> _Assigned task_:
Everything from the line containing "Click the calendar" through the final line of the entries must be repeated exactly, and only that, without pictures.

> _Material for the task_:
* * *

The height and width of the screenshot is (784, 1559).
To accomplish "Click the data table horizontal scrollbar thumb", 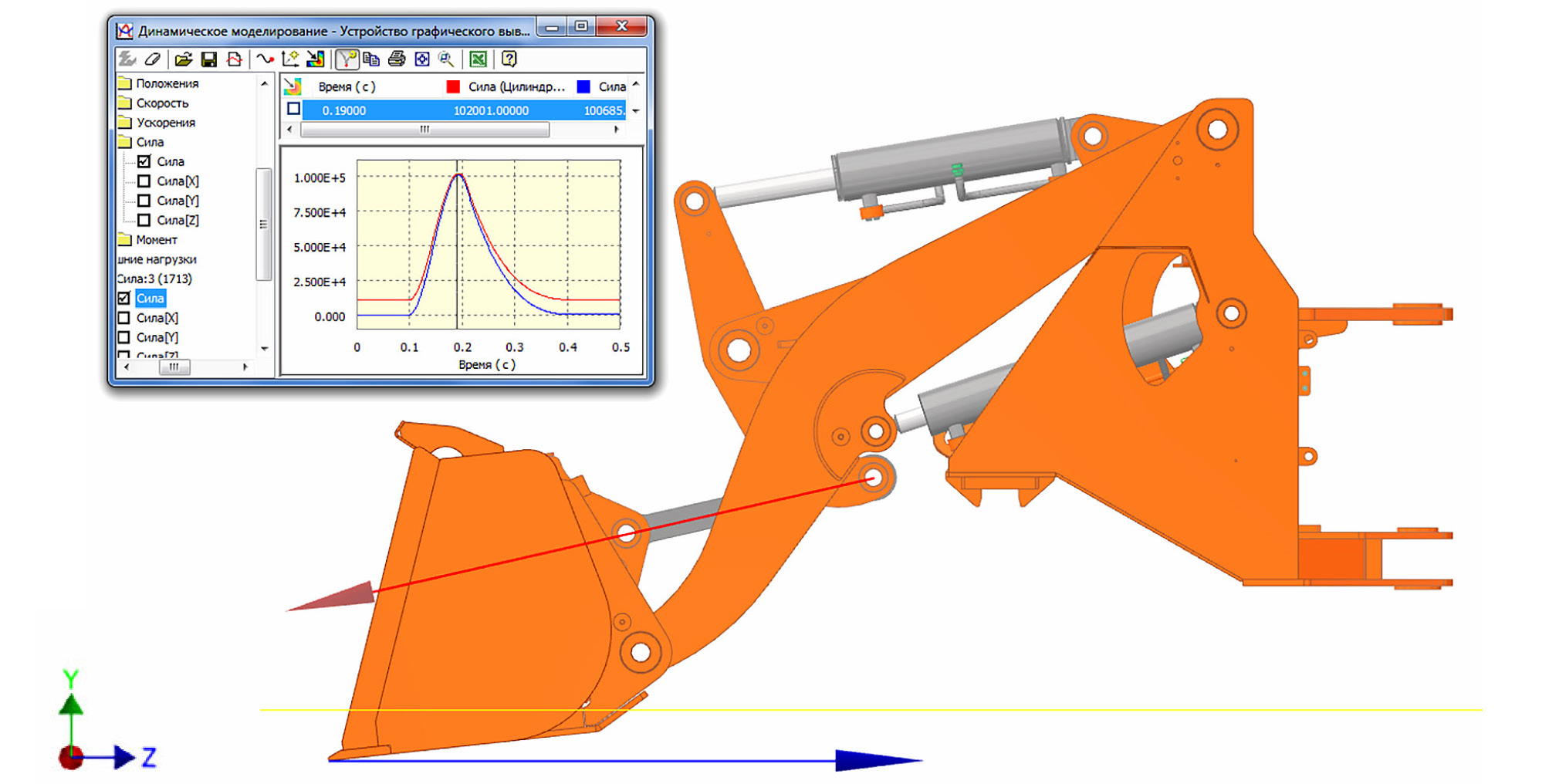I will point(424,130).
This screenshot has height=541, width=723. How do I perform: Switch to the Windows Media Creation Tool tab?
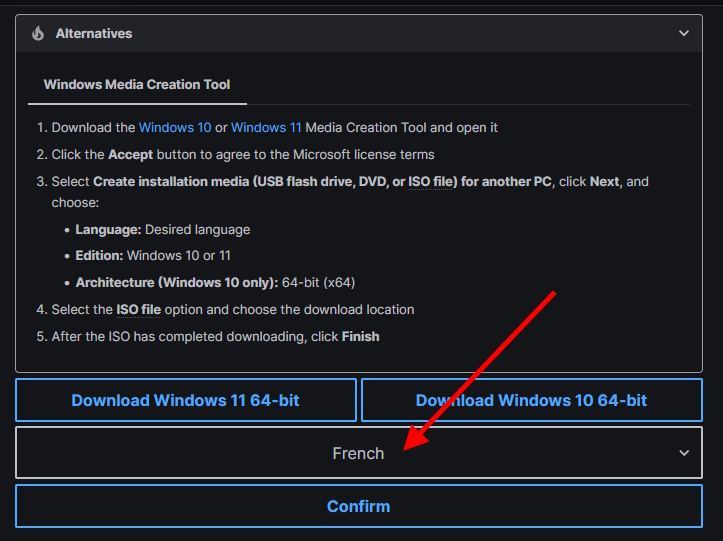point(137,85)
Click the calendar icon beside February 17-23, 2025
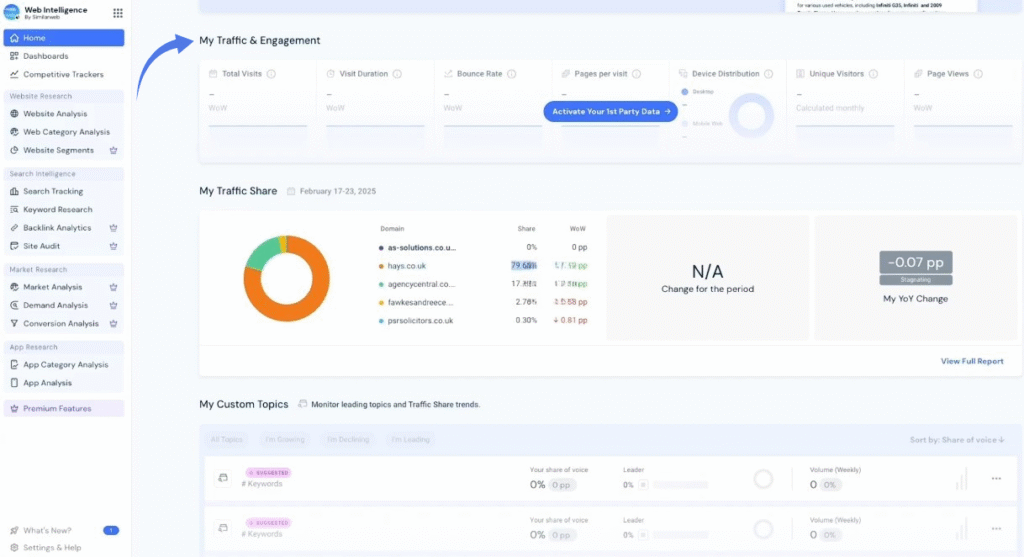Viewport: 1024px width, 557px height. tap(291, 191)
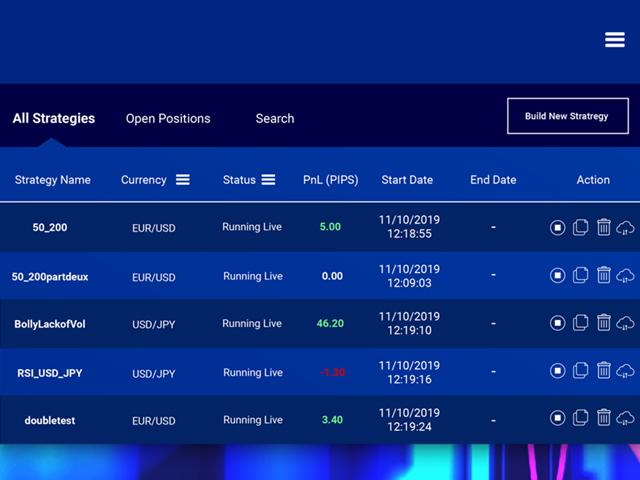
Task: Click cloud icon for RSI_USD_JPY strategy
Action: pos(626,371)
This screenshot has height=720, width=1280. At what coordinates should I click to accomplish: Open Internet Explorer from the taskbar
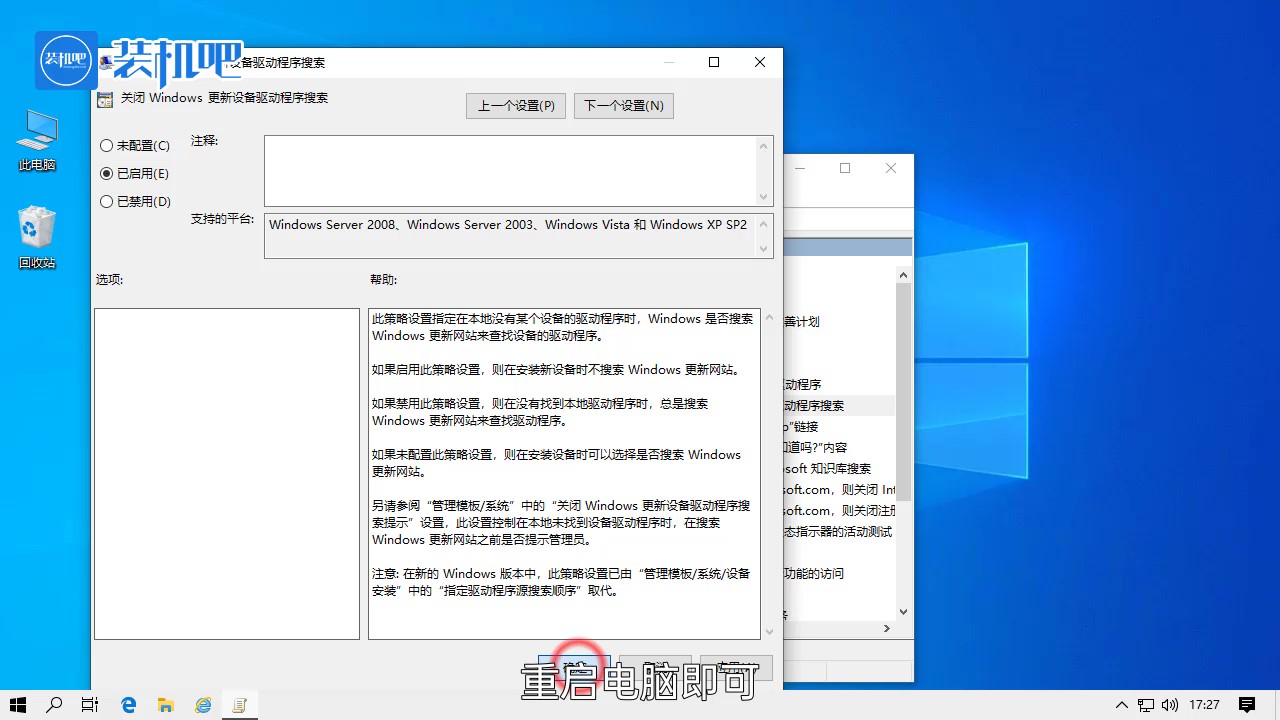click(203, 705)
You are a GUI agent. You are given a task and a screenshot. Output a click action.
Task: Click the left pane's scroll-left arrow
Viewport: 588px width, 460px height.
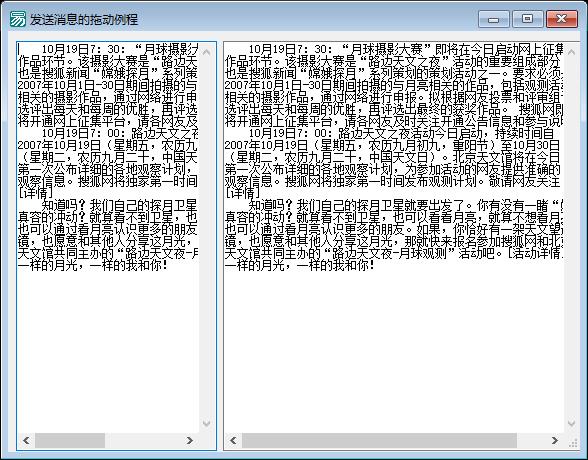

* * *

> _Response_:
Click the calendar icon beside February 17-23, 2025
Viewport: 1024px width, 557px height. tap(291, 191)
Task: Click cloud icon for RSI_USD_JPY strategy
Action: pos(626,371)
This screenshot has height=720, width=1280. At what coordinates should I click to accomplish: Open Internet Explorer from the taskbar
click(203, 705)
You are a GUI agent. You are given a task and a screenshot. Output a click action.
Task: Click the left pane's scroll-left arrow
Viewport: 588px width, 460px height.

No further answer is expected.